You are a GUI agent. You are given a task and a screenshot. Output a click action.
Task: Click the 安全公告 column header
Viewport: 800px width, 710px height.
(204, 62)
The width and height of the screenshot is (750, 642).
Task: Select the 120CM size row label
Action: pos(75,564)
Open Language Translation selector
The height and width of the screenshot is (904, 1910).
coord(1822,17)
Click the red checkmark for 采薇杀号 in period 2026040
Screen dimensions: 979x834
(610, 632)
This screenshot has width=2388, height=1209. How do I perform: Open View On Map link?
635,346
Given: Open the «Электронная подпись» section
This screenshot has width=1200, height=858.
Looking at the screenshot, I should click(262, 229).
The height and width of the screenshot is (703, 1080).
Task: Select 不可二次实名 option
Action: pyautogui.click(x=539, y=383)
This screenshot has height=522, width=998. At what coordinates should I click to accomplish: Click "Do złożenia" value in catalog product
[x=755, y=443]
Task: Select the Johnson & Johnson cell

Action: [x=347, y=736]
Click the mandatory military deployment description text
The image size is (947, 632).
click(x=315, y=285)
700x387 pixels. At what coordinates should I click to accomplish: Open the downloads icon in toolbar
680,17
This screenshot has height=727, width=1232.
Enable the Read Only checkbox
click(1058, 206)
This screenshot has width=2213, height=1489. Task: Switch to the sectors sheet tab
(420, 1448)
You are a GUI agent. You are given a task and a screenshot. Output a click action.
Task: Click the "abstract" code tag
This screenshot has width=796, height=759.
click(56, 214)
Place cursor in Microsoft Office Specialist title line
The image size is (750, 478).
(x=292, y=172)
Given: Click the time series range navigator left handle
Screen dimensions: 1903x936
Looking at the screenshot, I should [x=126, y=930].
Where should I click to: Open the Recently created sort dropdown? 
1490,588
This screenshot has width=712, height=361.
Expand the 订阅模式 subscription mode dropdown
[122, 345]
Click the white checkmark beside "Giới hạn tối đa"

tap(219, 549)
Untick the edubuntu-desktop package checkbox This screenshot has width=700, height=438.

-------

WHAT IS BEING ASKED:
Reproduce verbatim the entries from the line containing "Task: Select the Johnson & Johnson cell" through the end of the entries, inclusive.

REPLY:
Task: Select the Johnson & Johnson cell

Action: [x=347, y=736]
Click the mandatory military deployment description text
The image size is (947, 632).
click(x=315, y=285)
700x387 pixels. At what coordinates should I click to accomplish: Open the downloads icon in toolbar
680,17
This screenshot has height=727, width=1232.
Enable the Read Only checkbox
click(1058, 206)
This screenshot has width=2213, height=1489. Task: Switch to the sectors sheet tab
(420, 1448)
You are a GUI agent. You are given a task and a screenshot. Output a click action.
Task: Click the "abstract" code tag
This screenshot has width=796, height=759.
click(56, 214)
Place cursor in Microsoft Office Specialist title line
The image size is (750, 478).
(x=292, y=172)
Given: Click the time series range navigator left handle
Screen dimensions: 1903x936
Looking at the screenshot, I should [x=126, y=930].
Where should I click to: Open the Recently created sort dropdown? 
1490,588
This screenshot has width=712, height=361.
Expand the 订阅模式 subscription mode dropdown
[122, 345]
Click the white checkmark beside "Giới hạn tối đa"

tap(219, 549)
Untick the edubuntu-desktop package checkbox This screenshot has width=700, height=438.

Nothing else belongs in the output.